▶ **DATA**
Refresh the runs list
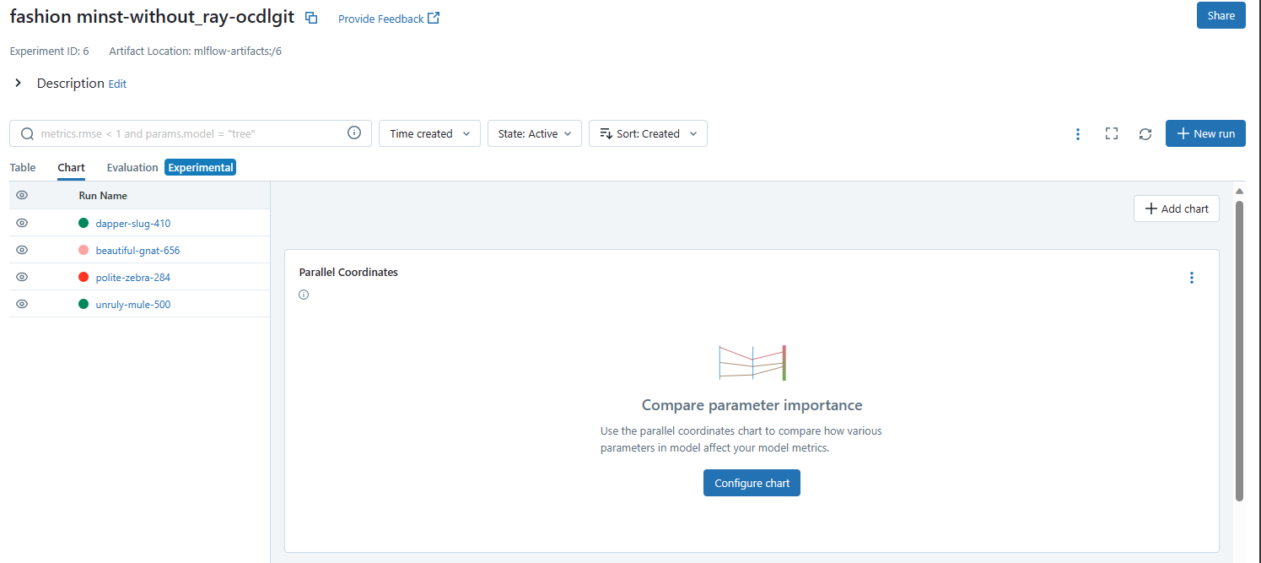This screenshot has height=563, width=1261. tap(1145, 133)
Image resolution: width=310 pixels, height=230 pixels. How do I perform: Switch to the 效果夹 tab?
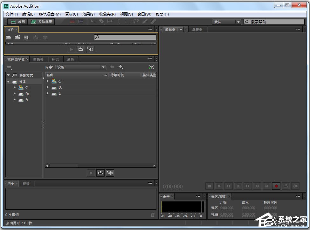click(38, 59)
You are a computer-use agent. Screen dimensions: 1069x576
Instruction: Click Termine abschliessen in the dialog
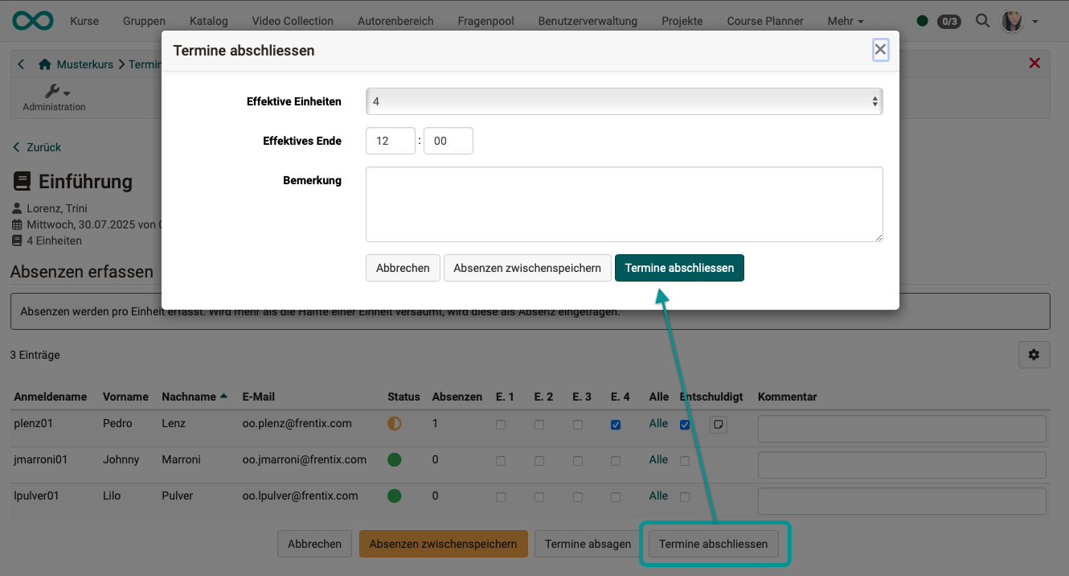click(679, 268)
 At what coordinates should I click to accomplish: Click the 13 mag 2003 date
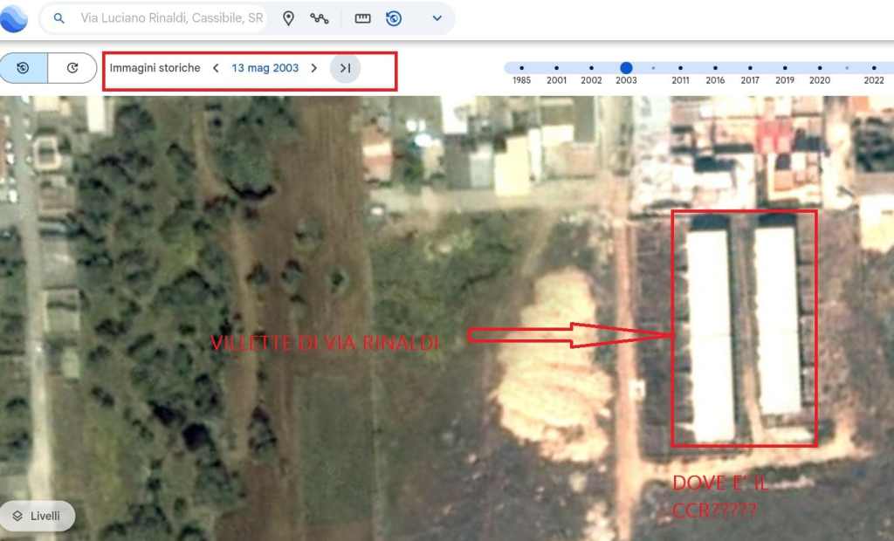coord(265,68)
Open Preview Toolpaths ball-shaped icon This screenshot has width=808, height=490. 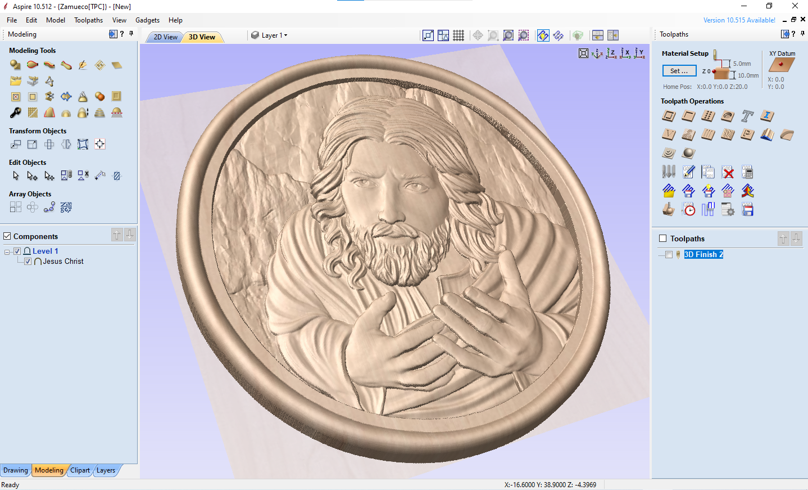coord(688,153)
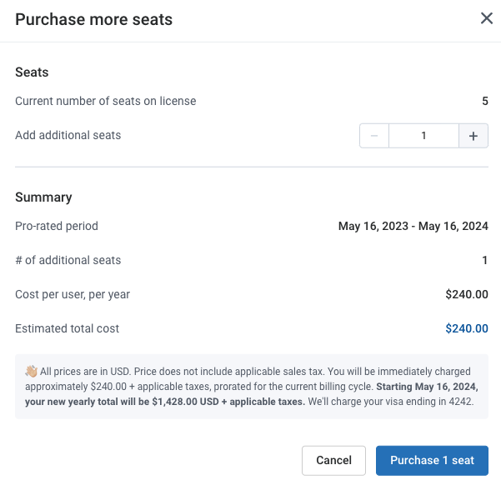Click the Summary section heading
Image resolution: width=501 pixels, height=490 pixels.
click(43, 198)
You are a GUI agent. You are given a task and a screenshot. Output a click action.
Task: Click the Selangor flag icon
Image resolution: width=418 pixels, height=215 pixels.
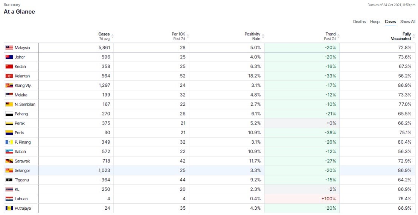[x=9, y=170]
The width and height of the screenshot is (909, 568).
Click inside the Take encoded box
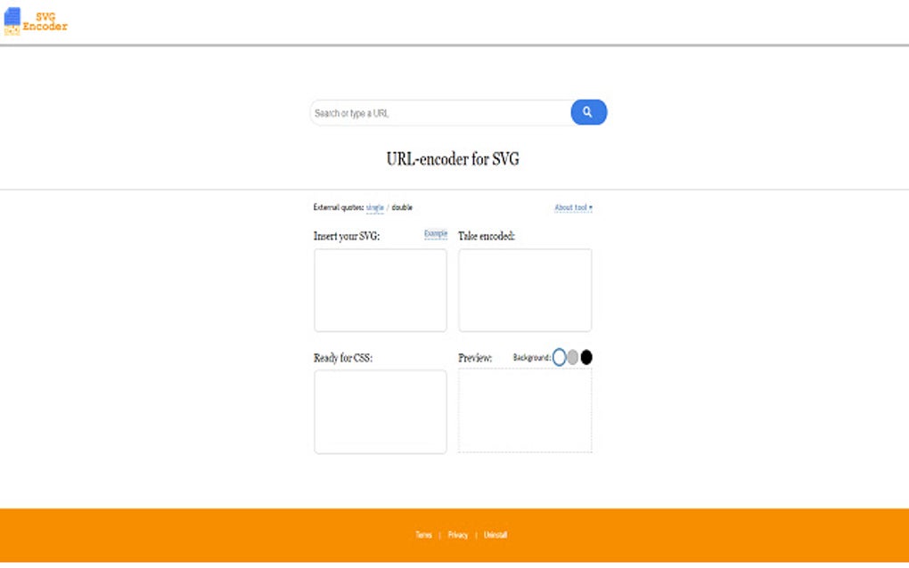click(524, 289)
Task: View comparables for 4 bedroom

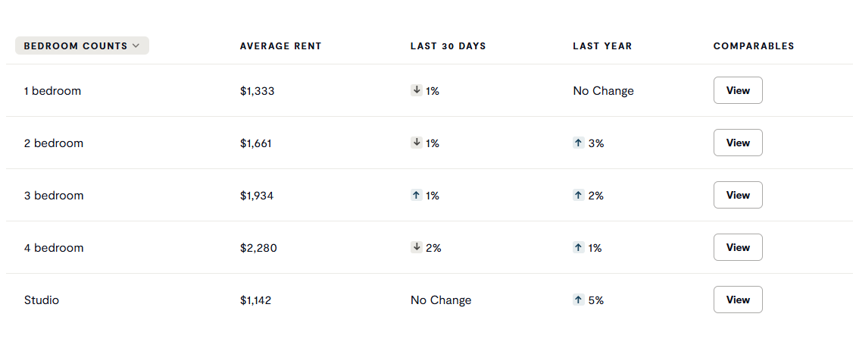Action: click(737, 247)
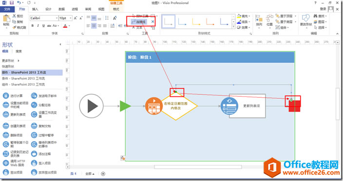Toggle Underline formatting
The width and height of the screenshot is (343, 181).
point(43,26)
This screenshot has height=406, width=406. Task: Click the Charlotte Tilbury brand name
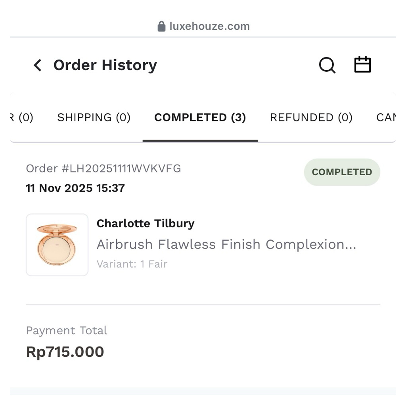[146, 224]
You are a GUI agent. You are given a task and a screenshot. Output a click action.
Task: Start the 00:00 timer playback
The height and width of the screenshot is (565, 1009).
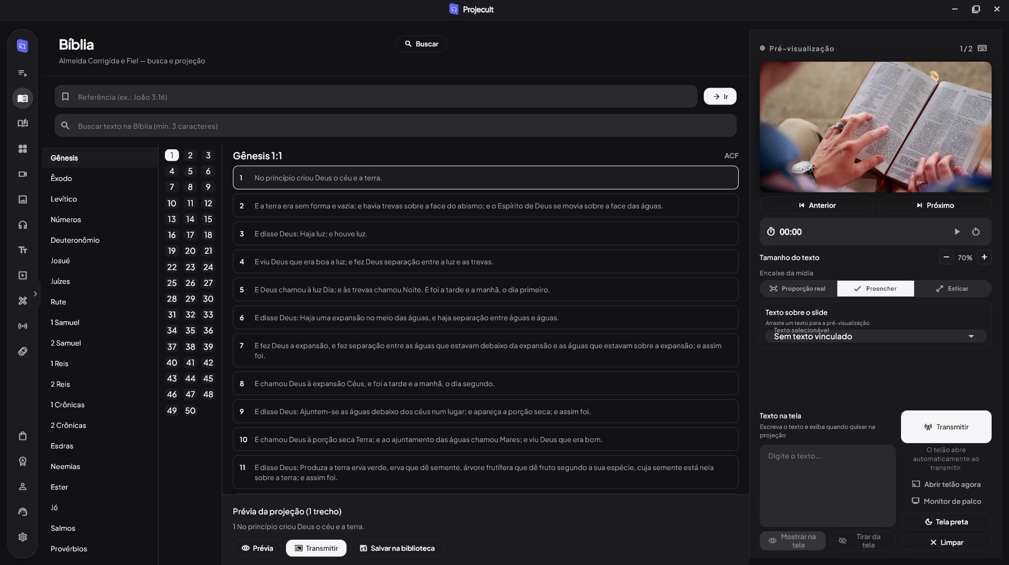click(957, 232)
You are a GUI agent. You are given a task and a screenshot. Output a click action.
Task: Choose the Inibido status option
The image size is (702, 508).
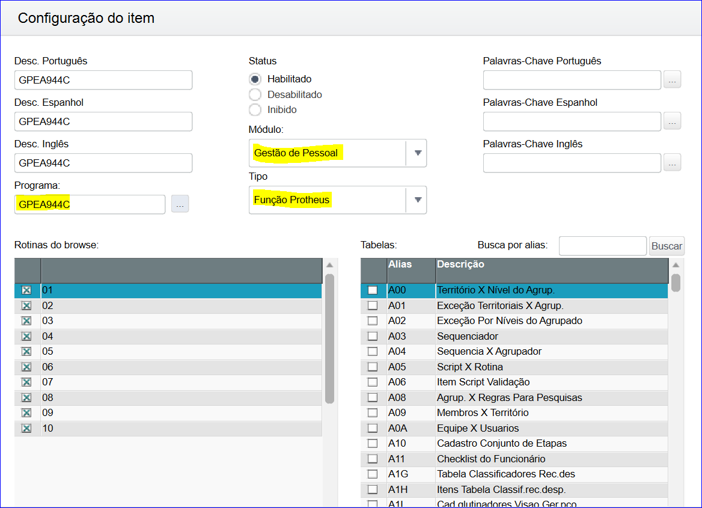[x=255, y=110]
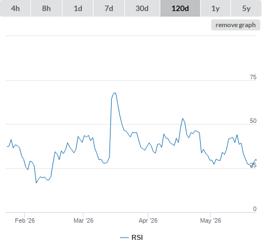Click the 50 level gridline label
The image size is (262, 252).
pyautogui.click(x=253, y=121)
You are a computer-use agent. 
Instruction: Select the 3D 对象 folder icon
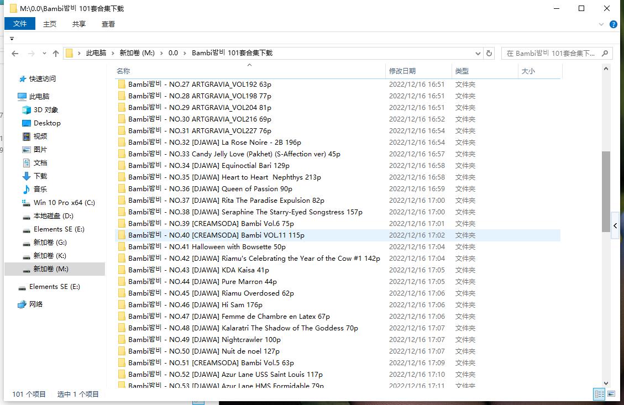[x=27, y=110]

▶ **WHAT THIS TASK INVOLVES**
Reproduce exactly, and only, the part of the entries above that runs from the line with "Task: Choose the Inibido status option" to the last line, both included. Pictures stay out.

▶ **OUTPUT FOR THIS EXERCISE**
Task: Choose the Inibido status option
The image size is (702, 508).
[x=255, y=110]
Click the 50 level gridline label
The image size is (262, 252).
pyautogui.click(x=253, y=121)
You are a computer-use agent. 
Instruction: Select the 3D 对象 folder icon
[x=27, y=110]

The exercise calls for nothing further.